On the business side, the load-testing results gave the consortium a direct lever on cost: lower server and maintenance bills, and headroom to scale into the higher transaction volumes the product roadmap depended on. Documented requirements and updated test cases also moved the asset from “a product that runs” to “a product that can be handed to another team without losing institutional memory.”

infographic showing refactor impact: 10x more requests/second, 5x faster responses, 0 app crashes, and 70%+ test coverage.
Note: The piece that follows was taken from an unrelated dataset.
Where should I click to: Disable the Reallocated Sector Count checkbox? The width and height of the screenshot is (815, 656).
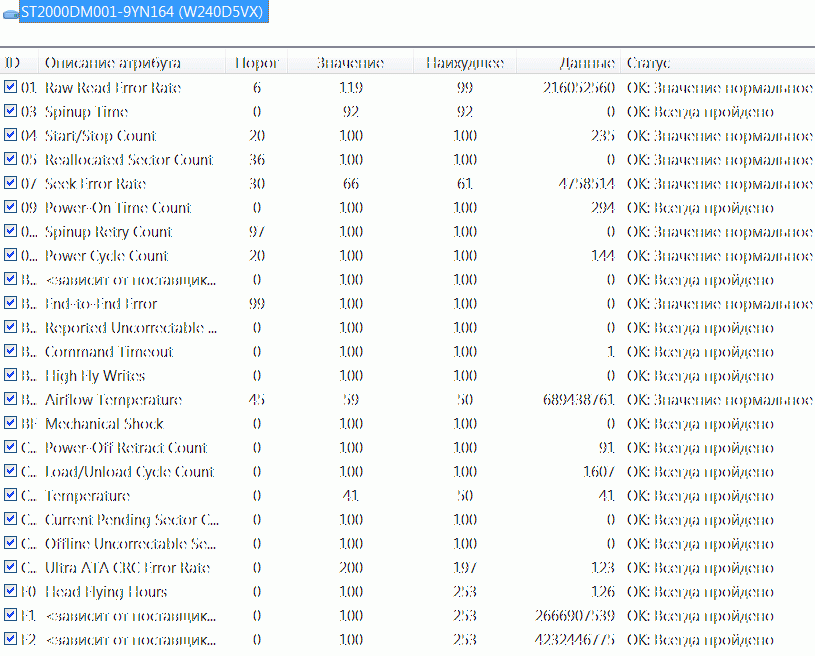click(11, 159)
Qualitative Results at a Glance

  • 10× more requests per second and 5× faster response times after load testing — measured against the pre-refactor baseline.
  • App crashes and failures that had blocked existing users were eliminated; the app is stable in production.
  • New CI/CD flow turned releases from a risk event into a routine operation.
  • 70%+ test coverage on new code, with SonarQube enforcing code quality going forward.
  • Product requirements were reconstructed from the existing code and properly documented — the platform now has a written spec.
  • Load-testing headroom let the consortium reduce server and maintenance costs while opening the path to higher transaction volumes.

The economics of how the refactor was funded are worth a paragraph on their own. Before the engagement, 30% of the client’s monthly development resources went to bug fixing. Once the app was stabilized, that work disappeared. The entire refactoring program was funded out of that same 30% — no incremental budget, no business case to defend, just a reallocation of money that was already being spent on symptoms. The broader payoff was operational: the platform stopped being the constraint on the product roadmap, and the next phase — a hybrid cloud-based architecture, also handled by Teamvoy — became possible.

Lessons Learned

What Should Banking and Fintech Teams Know Before Refactoring a Live App?
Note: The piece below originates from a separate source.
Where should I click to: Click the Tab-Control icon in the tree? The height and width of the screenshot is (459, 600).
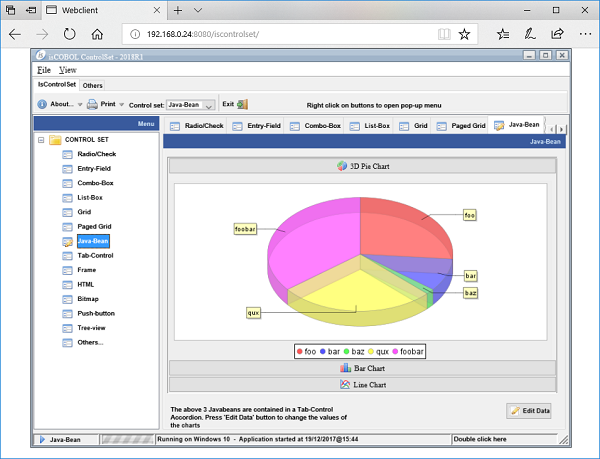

A few takeaways generalize beyond this engagement and apply to anyone weighing a refactor on a live financial product with real users behind it.

Stabilize first, refactor second. It is tempting to do both in one motion. Don’t. A refactor on top of an unstable system makes every regression unattributable, and in banking software that is the worst class of debt to take on. Get the app reliable, then change what it is made of.

Reconstruct requirements before touching architecture. If the spec lives only in the existing code, you do not have a spec — you have a guess. Write it down before you change it. Future audits, future vendors, and future engineers will all be downstream of that one document.

Make the refactor pay for itself. Most live financial products carry a recurring bug-fix tax that is large enough to fund the rewrite that would eliminate it. Audit that line item before asking for a new budget. The case for refactoring is almost always already inside the existing development spend.

Incremental beats big-bang on regulated products. Every part of the rewrite that ships independently is a part you can roll back independently. In a banking app, that property matters more than how clean the final architecture looks on a slide.

Conclusion

Where Should Banking and Fintech Teams Start with App Refactoring?

For this Central African consortium, refactoring the banking app was less about chasing a cleaner codebase and more about removing the constraint that was capping the business. The stabilization + incremental refactor + new architecture sequence turned an unstable product serving 200,000 users into a platform with 10× the throughput, 5× faster response times, and the headroom to actually pursue the consortium’s growth plan.

If you are evaluating a banking app refactor, the most important question is not “which framework or queue should we adopt?” — it is “what is the bug-fix tax we are already paying, and what would the platform look like if that money funded a rebuild instead?” The answer is usually the case for refactoring, written in numbers the finance team already trusts.

tilted smartphone screen showing a banking app's Transactions page with a list of recent accounts and their balances in colorful numbers on the right side, set against a dark background.